===== Data records =====

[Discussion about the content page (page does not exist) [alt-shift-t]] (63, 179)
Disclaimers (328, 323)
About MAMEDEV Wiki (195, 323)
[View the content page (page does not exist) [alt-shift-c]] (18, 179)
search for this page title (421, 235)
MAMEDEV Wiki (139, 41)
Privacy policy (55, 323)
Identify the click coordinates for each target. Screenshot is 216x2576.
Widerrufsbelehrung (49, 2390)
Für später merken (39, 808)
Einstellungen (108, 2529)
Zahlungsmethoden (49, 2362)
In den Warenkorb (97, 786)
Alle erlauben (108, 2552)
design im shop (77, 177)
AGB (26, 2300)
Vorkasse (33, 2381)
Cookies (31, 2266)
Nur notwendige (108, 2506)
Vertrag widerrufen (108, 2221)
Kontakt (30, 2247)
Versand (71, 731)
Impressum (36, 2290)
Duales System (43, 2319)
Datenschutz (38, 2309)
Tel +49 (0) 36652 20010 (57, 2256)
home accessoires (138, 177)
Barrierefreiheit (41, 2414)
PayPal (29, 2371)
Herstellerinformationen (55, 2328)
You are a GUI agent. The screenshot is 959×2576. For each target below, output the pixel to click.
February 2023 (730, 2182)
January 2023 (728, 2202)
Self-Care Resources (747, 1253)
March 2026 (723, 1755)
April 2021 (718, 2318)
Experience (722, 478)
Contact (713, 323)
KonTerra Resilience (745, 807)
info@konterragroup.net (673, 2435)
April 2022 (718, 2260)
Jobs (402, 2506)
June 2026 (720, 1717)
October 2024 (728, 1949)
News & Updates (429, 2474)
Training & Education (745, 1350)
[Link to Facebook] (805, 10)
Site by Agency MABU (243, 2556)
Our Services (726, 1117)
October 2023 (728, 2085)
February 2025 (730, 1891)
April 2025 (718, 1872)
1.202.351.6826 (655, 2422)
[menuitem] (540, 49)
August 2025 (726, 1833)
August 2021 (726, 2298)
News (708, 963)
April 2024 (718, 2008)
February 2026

=====

▶ **Problem statement**: Word for word, restate the data above from its first line down to and including the line with "You are a GUI".

▶ **Worked solution**:
[Discussion about the content page (page does not exist) [alt-shift-t]] (63, 179)
Disclaimers (328, 323)
About MAMEDEV Wiki (195, 323)
[View the content page (page does not exist) [alt-shift-c]] (18, 179)
search for this page title (421, 235)
MAMEDEV Wiki (139, 41)
Privacy policy (55, 323)
Identify the click coordinates for each target. Screenshot is 216x2576.
Widerrufsbelehrung (49, 2390)
Für später merken (39, 808)
Einstellungen (108, 2529)
Zahlungsmethoden (49, 2362)
In den Warenkorb (97, 786)
Alle erlauben (108, 2552)
design im shop (77, 177)
AGB (26, 2300)
Vorkasse (33, 2381)
Cookies (31, 2266)
Nur notwendige (108, 2506)
Vertrag widerrufen (108, 2221)
Kontakt (30, 2247)
Versand (71, 731)
Impressum (36, 2290)
Duales System (43, 2319)
Datenschutz (38, 2309)
Tel +49 (0) 36652 20010 (57, 2256)
home accessoires (138, 177)
Barrierefreiheit (41, 2414)
PayPal (29, 2371)
Herstellerinformationen (55, 2328)
You are a GUI agent. The screenshot is 959×2576. For each target below, output the pixel to click.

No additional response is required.